Professor: Dr. Hirotsugu Uchida
Prerequisites: EEC 205
Catalog Description: Economic analysis of policies that address environmental and natural resource problems. Topics include pollution control policies, economic incentives, and the optimal use of renewable and nonrenewable natural resources
This course will introduce how economists view, think, and analyze natural resource management, including sustainable extraction and conservation, and environmental issues such as pollution and climate change. Almost every aspect of human activities—from housing, eating, commuting, working, and leisure—involves impacts on nature and natural resources. The quest to find the balance between “acceptable” living standards and sustainable resource use and conservation has never been greater. However, this is easier said than done (if it was not, then the problems would have been solved by now). We need to understand why people behave the way they do, and only from that insight we can determine what can be done to alter people’s current behavior. In another word, we need economic analysis of the problem.
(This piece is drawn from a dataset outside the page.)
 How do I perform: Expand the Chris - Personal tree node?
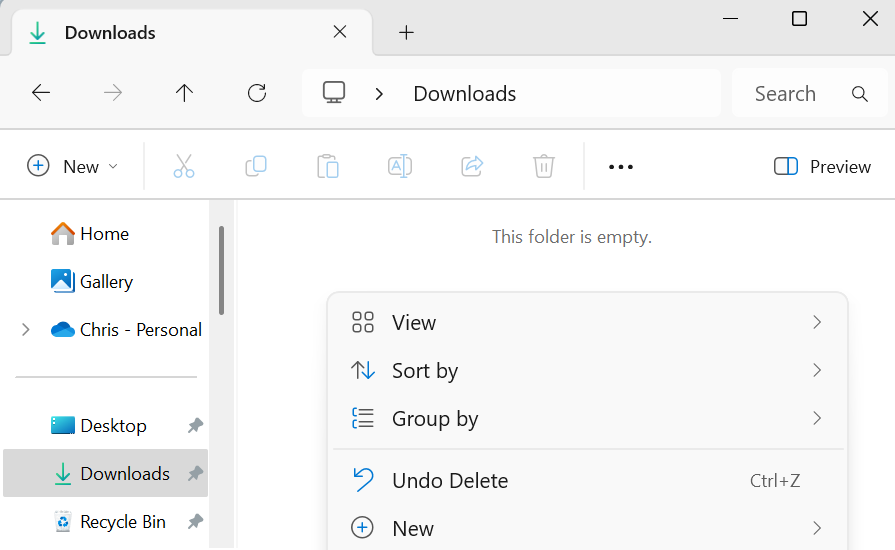[x=26, y=329]
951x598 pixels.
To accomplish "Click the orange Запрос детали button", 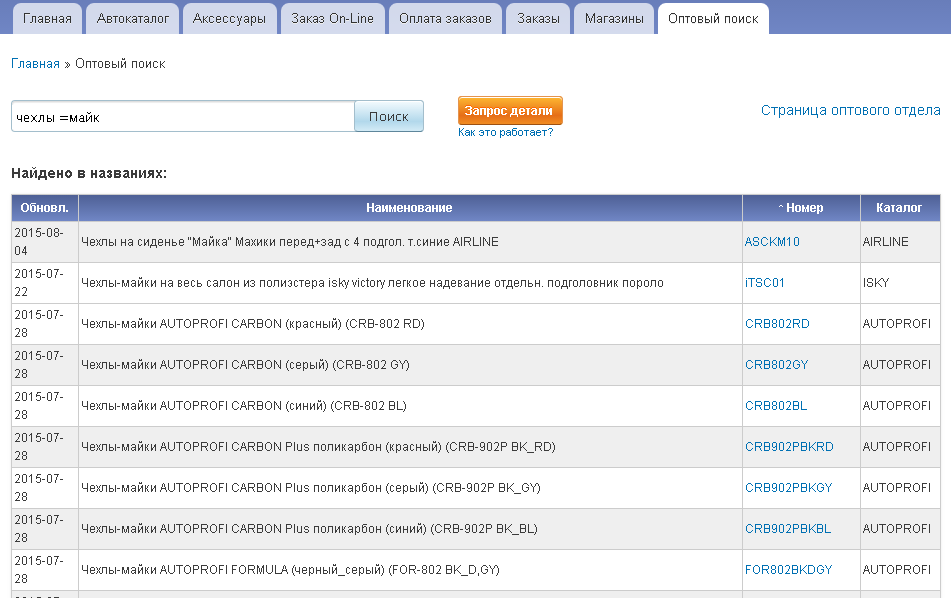I will coord(510,110).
This is the most advanced course on undergraduate environmental and natural resource economics, and it is also the cap-stone course for EEC majors. As such, the materials presented will be rigorous in economic concepts and basic-level calculus will be involved.
By the end of the semester students will be able to:
- Analyze sustainable extraction and conservation of natural resources
- Conduct economic analysis of policy issues of energy, climate change and other natural resource use
- Identify economic trade-offs with regard to environmental and natural resource issues
- Introduction and warm-up
- Class overview
- Basic calculus
- Optimization using Lagrangian method
- Public goods and externality
- Managing Common Pool Resources: Sector Allocation in Fishery
- Why common pool resources (CPRs) are vulnerable to overexploitation?
- The state of world and US fisheries
- Optimal management: MSY, MEY, static and dynamic
- Privatization: economists’ view of the solution
- Do consumers have any role?
- Potential and issue of “sector allocation”
- Fair Externality? Global Climate Change and Economic Development
- Why do we tend to over-pollute?
- Taxonomy of pollution: point- and nonpoint-source
- Optimal level of pollution: MDC and MAC
- Quantity or Price? Pigouvian tax and permit trading
- Kuznets Curve: pollution by developing countries
- Global dimming: hidden side of global climate change?
- Energy: Technology, Individual Behavior, and Everything in Between
- Optimal way to consume oil? The economics of non-renewable resources
- Back-stop price and technological change
- Alternative energy: nuclear, wind, solar, footsteps?
- Ultimate challenge: changing people’s behavior
Dr. Hirotsugu Uchida
Department of Environmental and Natural Resource Economics
212 Kingston Coastal Institute
Dr. Uchida is an environmental economist who specializes in natural resource economics. His current research interests are:
- fisheries management;
- seafood markets and ecolabel; and
- sustainable use of ecosystem services and economic development.
This course will provide you with the opportunity to acquire the competencies required to analyze hot policy debates in current environmental issues.
- Eco RI News - This is a nonprofit Web-based news agency that provides information about environmental issues, their consequences, and potential solutions.
- World Bank: World Development Report and Climate Change - The World Bank is an international organization made up of two development institutions, the International Bank for Reconstruction and Development (IBRD) and the International Development Association (IDA), owned by 187 member countries with the stated goal of “…advancing the vision of inclusive and sustainable globalization.” Their Website offers a comprehensive report on world development and its relation to climate change.
- Dimming the Sun This is a media production credited to the filmmaker David Sington that investigates the evidence for a phenomenon called “global dimming” and its implications for the climate change.